## Work to complete
Switch "Gallery" to "Album" in the stretch from the line containing "Given: Go to the Gallery page" through the line containing "Looking at the screenshot, I should 1232,794.", and write out only those lines again with nothing else changed.

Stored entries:
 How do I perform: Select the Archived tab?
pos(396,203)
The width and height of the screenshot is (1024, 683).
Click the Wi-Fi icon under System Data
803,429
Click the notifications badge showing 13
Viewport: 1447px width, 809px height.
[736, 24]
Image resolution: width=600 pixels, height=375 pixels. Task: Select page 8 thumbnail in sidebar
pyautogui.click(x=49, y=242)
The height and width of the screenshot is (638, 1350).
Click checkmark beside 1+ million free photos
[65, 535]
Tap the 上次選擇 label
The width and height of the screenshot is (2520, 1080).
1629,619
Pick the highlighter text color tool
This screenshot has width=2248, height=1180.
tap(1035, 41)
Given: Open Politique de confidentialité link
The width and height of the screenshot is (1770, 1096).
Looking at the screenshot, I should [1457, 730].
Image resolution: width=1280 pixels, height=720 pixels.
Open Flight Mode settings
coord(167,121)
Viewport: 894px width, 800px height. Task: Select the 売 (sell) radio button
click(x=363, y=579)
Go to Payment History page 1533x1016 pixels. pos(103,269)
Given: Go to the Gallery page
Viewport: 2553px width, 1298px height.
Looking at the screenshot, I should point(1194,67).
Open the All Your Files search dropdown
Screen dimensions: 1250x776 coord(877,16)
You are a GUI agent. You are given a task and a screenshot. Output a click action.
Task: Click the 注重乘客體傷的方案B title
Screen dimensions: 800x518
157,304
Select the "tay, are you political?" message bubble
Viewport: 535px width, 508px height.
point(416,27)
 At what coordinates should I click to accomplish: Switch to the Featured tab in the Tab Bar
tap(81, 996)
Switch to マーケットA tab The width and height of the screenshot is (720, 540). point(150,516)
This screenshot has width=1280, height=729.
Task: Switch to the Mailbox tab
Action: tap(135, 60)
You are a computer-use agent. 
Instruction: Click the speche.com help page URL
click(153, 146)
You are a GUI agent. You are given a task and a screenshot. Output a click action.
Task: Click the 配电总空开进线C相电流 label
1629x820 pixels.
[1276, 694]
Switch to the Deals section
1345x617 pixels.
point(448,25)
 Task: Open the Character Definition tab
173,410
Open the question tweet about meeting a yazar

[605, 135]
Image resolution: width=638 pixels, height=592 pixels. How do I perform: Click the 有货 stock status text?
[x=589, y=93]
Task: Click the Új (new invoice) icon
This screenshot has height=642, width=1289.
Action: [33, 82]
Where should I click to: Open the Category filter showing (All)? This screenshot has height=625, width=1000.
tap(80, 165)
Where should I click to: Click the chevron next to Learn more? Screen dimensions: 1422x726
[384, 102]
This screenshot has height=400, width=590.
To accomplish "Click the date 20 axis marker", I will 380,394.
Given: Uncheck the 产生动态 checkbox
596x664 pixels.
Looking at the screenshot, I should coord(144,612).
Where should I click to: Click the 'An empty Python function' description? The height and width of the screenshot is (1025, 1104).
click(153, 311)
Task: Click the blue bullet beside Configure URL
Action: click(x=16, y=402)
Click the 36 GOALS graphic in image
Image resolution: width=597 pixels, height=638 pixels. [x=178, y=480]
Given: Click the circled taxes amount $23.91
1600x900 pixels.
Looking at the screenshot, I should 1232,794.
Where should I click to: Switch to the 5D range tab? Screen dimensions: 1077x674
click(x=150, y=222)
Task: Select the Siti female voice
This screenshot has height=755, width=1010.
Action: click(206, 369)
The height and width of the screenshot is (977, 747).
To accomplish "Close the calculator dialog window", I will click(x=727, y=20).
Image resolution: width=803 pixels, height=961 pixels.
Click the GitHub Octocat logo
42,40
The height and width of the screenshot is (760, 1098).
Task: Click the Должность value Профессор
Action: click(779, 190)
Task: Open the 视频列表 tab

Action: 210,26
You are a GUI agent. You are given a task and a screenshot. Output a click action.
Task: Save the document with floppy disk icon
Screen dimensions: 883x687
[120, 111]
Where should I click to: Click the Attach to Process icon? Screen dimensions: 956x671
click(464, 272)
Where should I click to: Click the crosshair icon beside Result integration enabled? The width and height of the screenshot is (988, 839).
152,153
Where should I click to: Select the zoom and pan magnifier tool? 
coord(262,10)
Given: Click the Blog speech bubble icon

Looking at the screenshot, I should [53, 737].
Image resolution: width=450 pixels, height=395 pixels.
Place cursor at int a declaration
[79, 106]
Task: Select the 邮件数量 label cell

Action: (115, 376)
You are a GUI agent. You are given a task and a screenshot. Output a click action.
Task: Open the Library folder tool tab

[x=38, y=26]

## Answer below
Given: Go to the Album page
Viewport: 2553px width, 1298px height.
Looking at the screenshot, I should point(1194,67).
Open the All Your Files search dropdown
Screen dimensions: 1250x776 coord(877,16)
You are a GUI agent. You are given a task and a screenshot. Output a click action.
Task: Click the 注重乘客體傷的方案B title
Screen dimensions: 800x518
157,304
Select the "tay, are you political?" message bubble
Viewport: 535px width, 508px height.
point(416,27)
 At what coordinates should I click to accomplish: Switch to the Featured tab in the Tab Bar
tap(81, 996)
Switch to マーケットA tab The width and height of the screenshot is (720, 540). point(150,516)
This screenshot has width=1280, height=729.
Task: Switch to the Mailbox tab
Action: tap(135, 60)
You are a computer-use agent. 
Instruction: Click the speche.com help page URL
click(153, 146)
You are a GUI agent. You are given a task and a screenshot. Output a click action.
Task: Click the 配电总空开进线C相电流 label
1629x820 pixels.
[1276, 694]
Switch to the Deals section
1345x617 pixels.
point(448,25)
 Task: Open the Character Definition tab
173,410
Open the question tweet about meeting a yazar

[605, 135]
Image resolution: width=638 pixels, height=592 pixels. How do I perform: Click the 有货 stock status text?
[x=589, y=93]
Task: Click the Új (new invoice) icon
This screenshot has height=642, width=1289.
Action: [33, 82]
Where should I click to: Open the Category filter showing (All)? This screenshot has height=625, width=1000.
tap(80, 165)
Where should I click to: Click the chevron next to Learn more? Screen dimensions: 1422x726
[384, 102]
This screenshot has height=400, width=590.
To accomplish "Click the date 20 axis marker", I will 380,394.
Given: Uncheck the 产生动态 checkbox
596x664 pixels.
Looking at the screenshot, I should coord(144,612).
Where should I click to: Click the 'An empty Python function' description? The height and width of the screenshot is (1025, 1104).
click(153, 311)
Task: Click the blue bullet beside Configure URL
Action: click(x=16, y=402)
Click the 36 GOALS graphic in image
Image resolution: width=597 pixels, height=638 pixels. [x=178, y=480]
Given: Click the circled taxes amount $23.91
1600x900 pixels.
Looking at the screenshot, I should 1232,794.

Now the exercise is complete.